Stage 2: Setting the pace

By Diana Manos
09:38 AM

Providers striving to collect data for Stage 1 meaningful use incentives are heading into a federal program that is front-loaded to give more bonuses to early adopters.

Now, the debate is in full throttle over what should be included in Stage 2 – to begin in 2013. Comments have been collected and complaints noted, and federal advisory committees are wrestling with how to push EHR adoption along at a pace that is achievable without causing providers to run from participation.

Some members of those committees have indicated they may select requirements for Stage 2 from a new report issued by the President’s Council of Advisors on Science and Technology (PCAST).
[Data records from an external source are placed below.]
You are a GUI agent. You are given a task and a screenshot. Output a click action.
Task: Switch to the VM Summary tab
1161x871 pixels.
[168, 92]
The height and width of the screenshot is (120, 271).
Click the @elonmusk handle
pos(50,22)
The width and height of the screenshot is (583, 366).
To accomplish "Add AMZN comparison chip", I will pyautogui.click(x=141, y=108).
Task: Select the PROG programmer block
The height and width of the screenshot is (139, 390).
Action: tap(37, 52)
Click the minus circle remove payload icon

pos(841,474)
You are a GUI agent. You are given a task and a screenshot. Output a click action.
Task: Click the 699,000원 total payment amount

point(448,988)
These could include EHR functions that would build toward expanding health information exchange and include enabling patients to download information to a personal health record, simple searches by providers and sharing immunization data.

A March survey sponsored by the Certification Commission for Health Information Technology found significant concerns about the preliminary measures proposed for Stages 2 and 3 criteria.
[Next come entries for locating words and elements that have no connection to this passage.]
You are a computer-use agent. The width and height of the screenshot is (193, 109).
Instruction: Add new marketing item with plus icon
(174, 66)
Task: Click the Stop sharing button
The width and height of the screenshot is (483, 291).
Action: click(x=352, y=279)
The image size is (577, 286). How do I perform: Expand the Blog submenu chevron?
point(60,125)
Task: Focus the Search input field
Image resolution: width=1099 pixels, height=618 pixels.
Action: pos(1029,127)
CCHIT Chairwoman Karen Bell, MD, said a number of Stage 2 measures and objectives “were considered to be too aggressive by at least one third of the respondents. Several were considered too aggressive by most of the respondents.”

The HIMSS Electronic Health Record Association, along with most other major trade associations in the health IT sector, want to delay Stage 2 to allow more time for providers and vendors to get ready.

The College of Healthcare Information Management Executives has asked that Stage 2 include flexibility through a menu of measures that would allow providers to focus on their operational goals. CHIME is also calling for a delay of Stage 2.

At the recent HIMSS conference in Orlando, I attended a Town Hall meeting scheduled by the Office of the National Coordinator for Health IT, where one of the first questions fielded from the audience was whether Stage 2 would be delayed.

Tony Trenkle, the federal official in charge of such things, answered without hesitation: "no."